→ WHAT IS ASKED
Please return each line of the data below that contains the word "agent".

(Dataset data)
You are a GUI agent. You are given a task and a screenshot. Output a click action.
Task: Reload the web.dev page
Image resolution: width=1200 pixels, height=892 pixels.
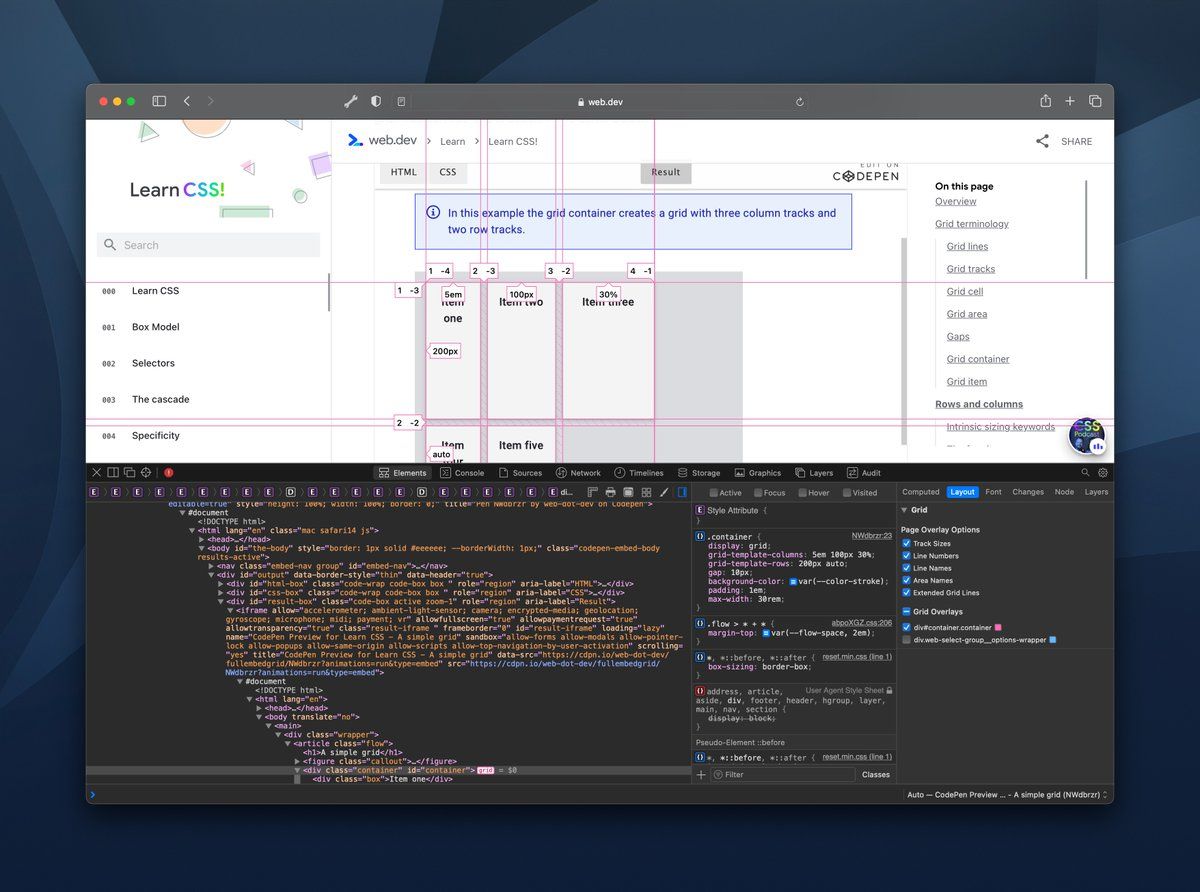coord(800,102)
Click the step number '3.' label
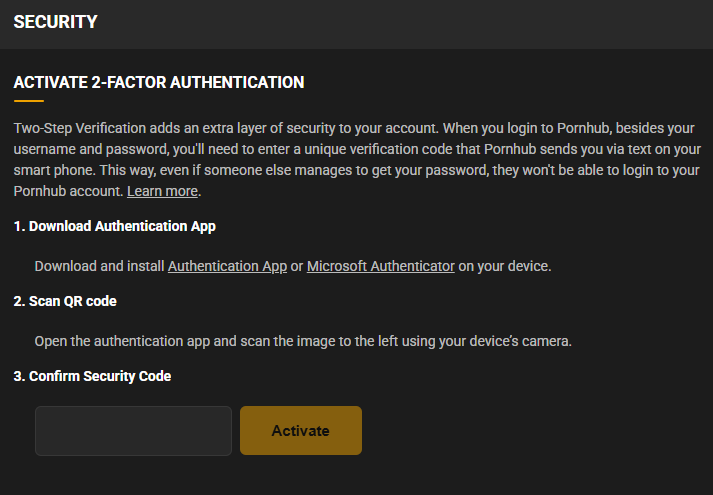 pos(19,376)
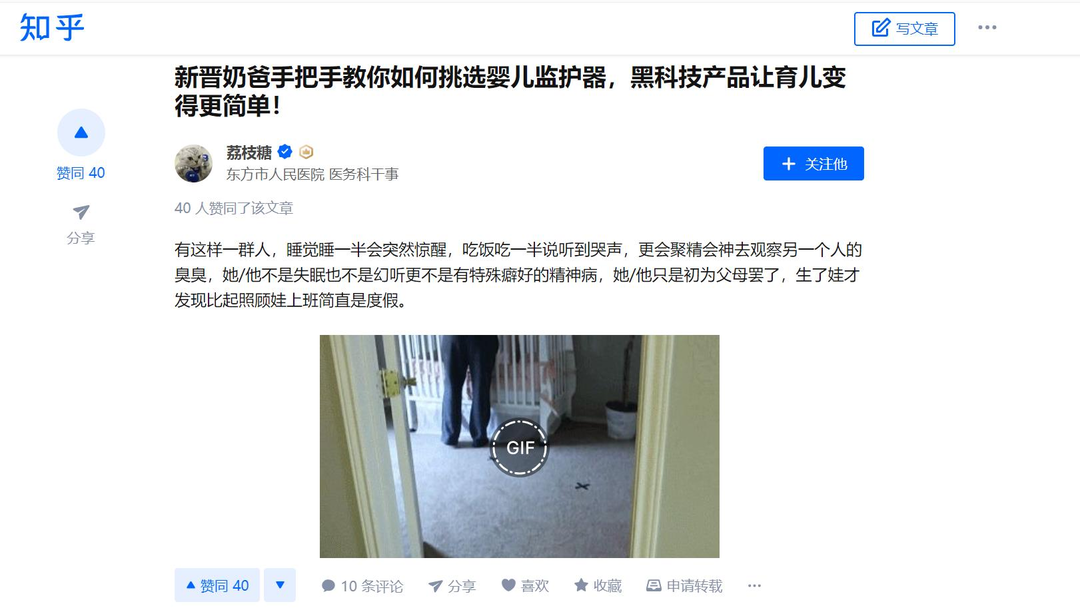Save article with 收藏 star

598,586
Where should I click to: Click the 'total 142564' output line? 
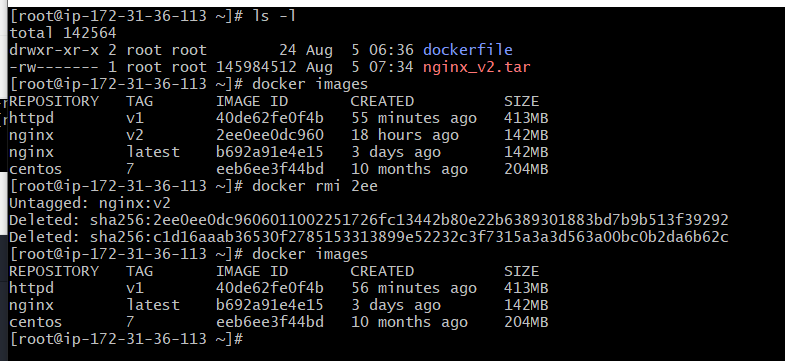(63, 33)
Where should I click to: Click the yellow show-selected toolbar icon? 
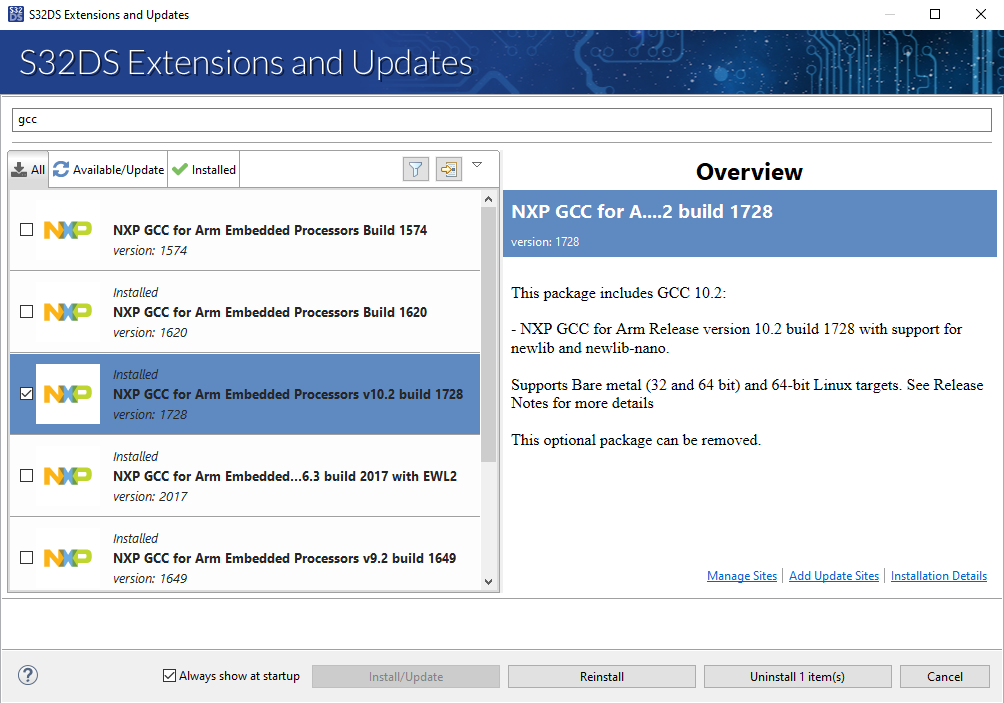(x=449, y=169)
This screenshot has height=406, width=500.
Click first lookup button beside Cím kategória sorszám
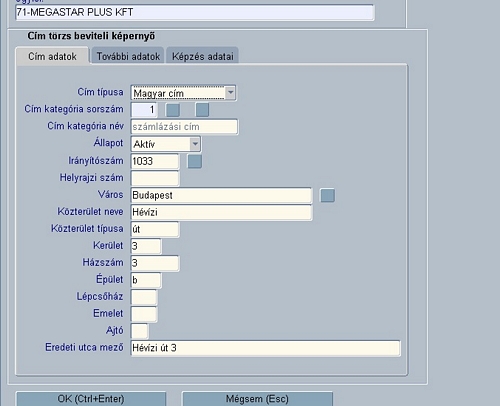[x=173, y=110]
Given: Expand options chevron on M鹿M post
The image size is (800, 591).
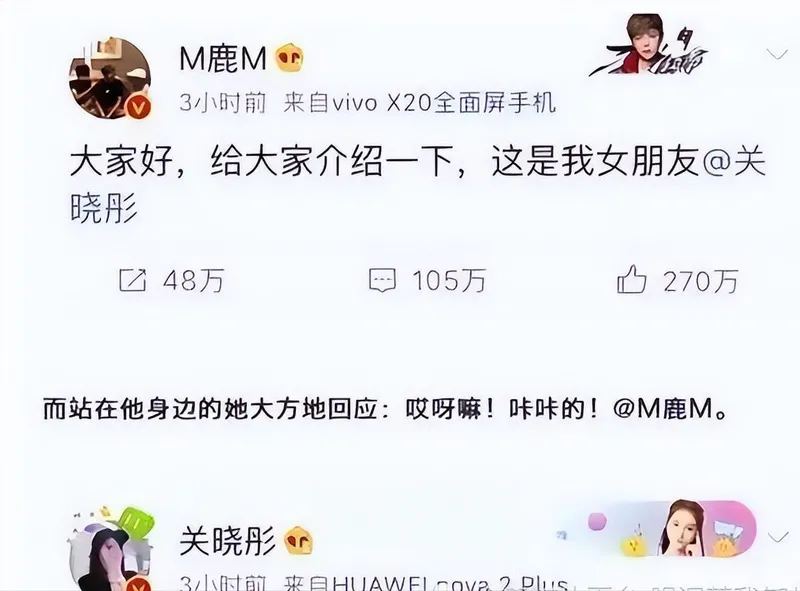Looking at the screenshot, I should pos(777,54).
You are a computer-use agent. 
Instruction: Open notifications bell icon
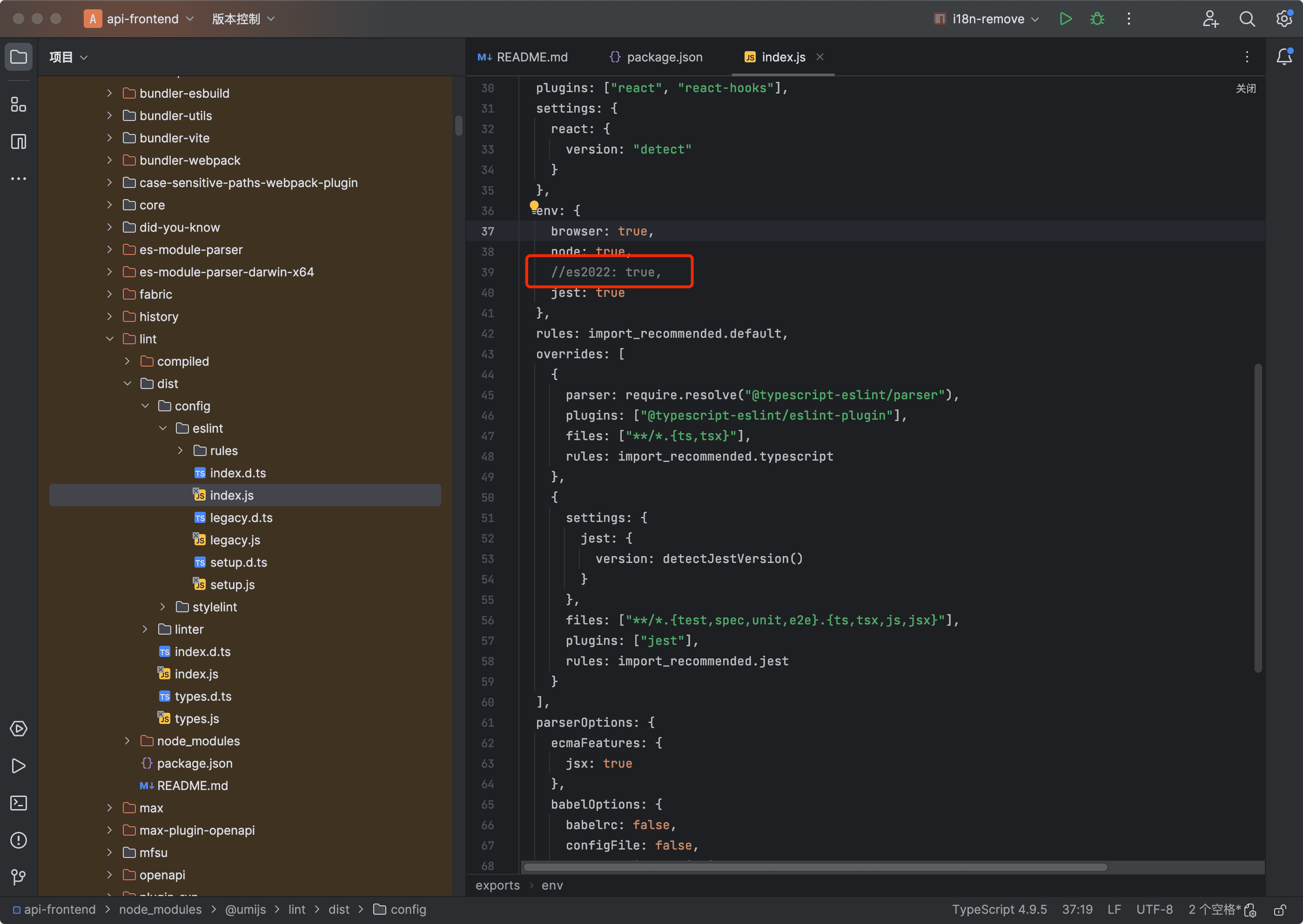coord(1283,56)
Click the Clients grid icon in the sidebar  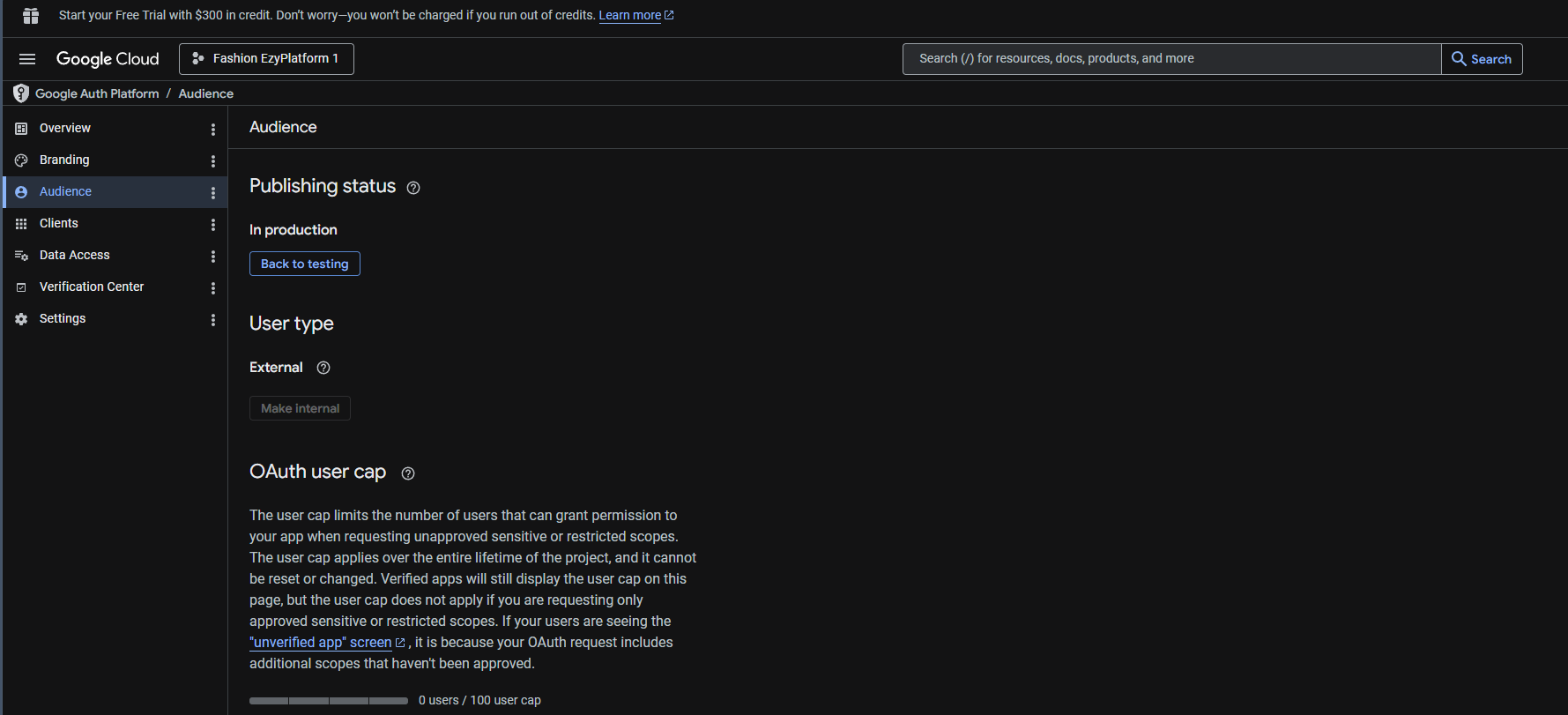21,224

→ ANSWER
You are a GUI agent. You are given a task and a screenshot. Output a click action.
You are a computer-use agent. 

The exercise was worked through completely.